It has been about a month since the last earnings report for Cooper Tire (CTB). Shares have added about 3.8% in that time frame, outperforming the S&P 500.
Will the recent positive trend continue leading up to its next earnings release, or is Cooper Tire due for a pullback? Before we dive into how investors and analysts have reacted as of late, let's take a quick look at its most recent earnings report in order to get a better handle on the important catalysts.
Cooper Tire Q1 Earnings Fail to Meet Expectations
Cooper Tire reported first-quarter 2021 adjusted earnings of 43 cents per share, which lagged the Zacks Consensus Estimate of 71 cents. This underperformance resulted from higher selling, general & distribution (SG&A) expenses incurred during the quarter. Notably, SG&A expenses rose to $71.2 million from the prior-year’s quarter of $51.2 million.
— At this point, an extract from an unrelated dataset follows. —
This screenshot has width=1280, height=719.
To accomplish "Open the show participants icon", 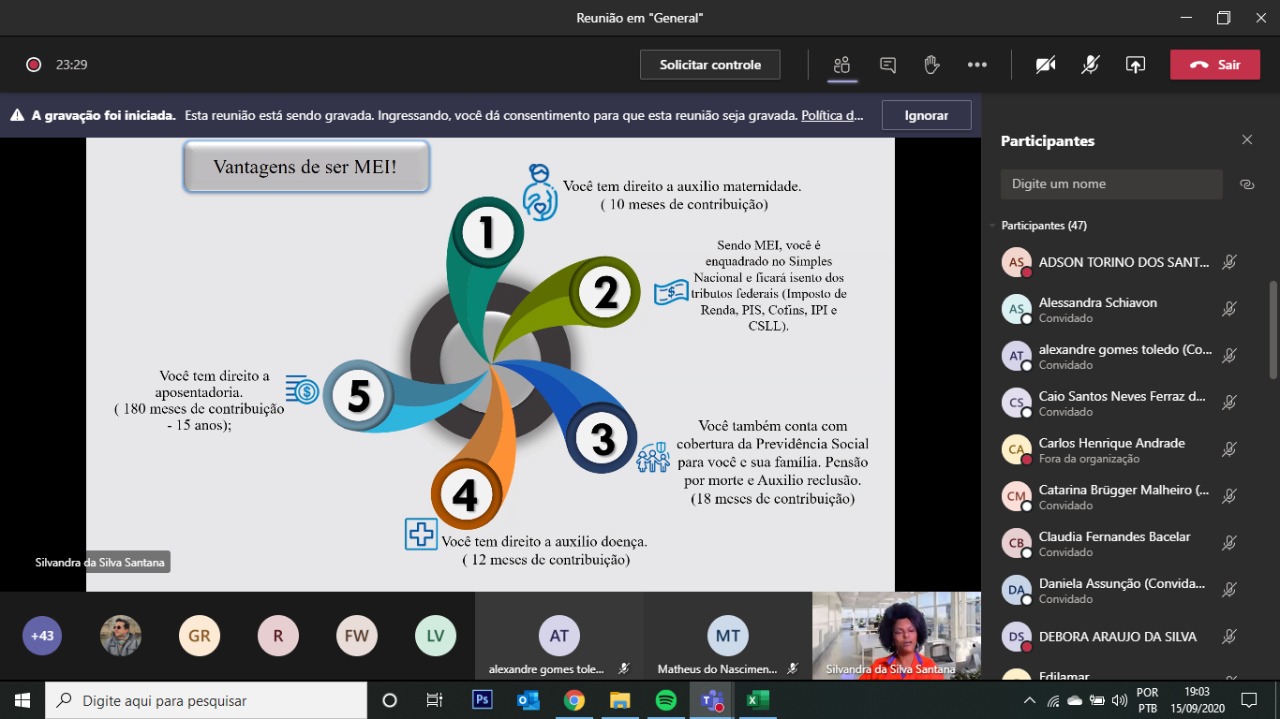I will coord(842,65).
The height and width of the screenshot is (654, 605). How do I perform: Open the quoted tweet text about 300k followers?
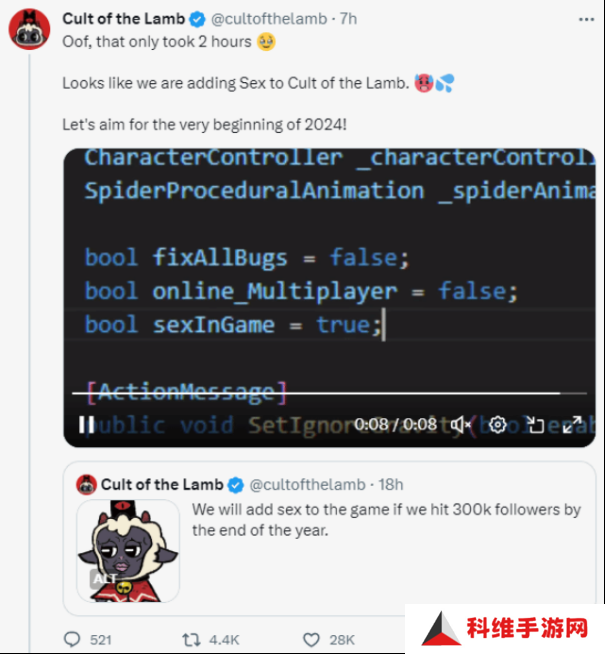pos(386,520)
Nonetheless, the bottom line compares favorably with the loss per share of 6 cents recorded in the prior-year quarter. The company’s net sales jumped 23.3% year over year to $656 million for first-quarter 2021, mainly on higher unit volumes, favorable price/mix and favorable foreign currency impact. The reported figure also surpassed the Zacks Consensus Estimate of $633 million.
Net sales in Americas Tire Operations climbed 23% year over year to $562 million on higher unit volume and favorable currency translations. The reported figure, moreover, beat the Zacks Consensus Estimate of $509 million. Operating profit in the segment skyrocketed 473.8% from the year-ago quarter to $60 million and also topped of the consensus mark of $54 million. Operating margin was 10.7% compared with the prior-year quarter’s 2.3%.
Revenues in International Tire Operations grew 36.1% from the prior year to $139 million due to higher unit volume and favorable forex impact. The reported figure also outpaced the Zacks Consensus Estimate of $101 million. The unit registered operating profit of $3 million as against operating loss of $10 million posted in the year-ago quarter as well as beat the consensus mark of $1.4 million. Operating margin was 2.3% versus the negative 10% reported in the prior-year quarter.
Cooper Tire had cash and cash equivalents of $460.4 million as of Mar 31, 2021, compared with the $433.4 million recorded in the year-ago period. Capital expenditure for first-quarter 2021 increased to $57 million from the year-ago level of $55 million. As of Mar 31, 2021, long-term debt and finance leases amounted to $309.2 million, up from the $301.9 million recorded as on Mar 31, 2021.
How Have Estimates Been Moving Since Then?
In the past month, investors have witnessed an upward trend in estimates revision.
At this time, Cooper Tire has a nice Growth Score of B, a grade with the same score on the momentum front. Charting a somewhat similar path, the stock was allocated a grade of A on the value side, putting it in the top 20% for this investment strategy.
Overall, the stock has an aggregate VGM Score of A. If you aren't focused on one strategy, this score is the one you should be interested in.
Estimates have been trending upward for the stock, and the magnitude of this revision looks promising. Notably, Cooper Tire has a Zacks Rank #3 (Hold). We expect an in-line return from the stock in the next few months.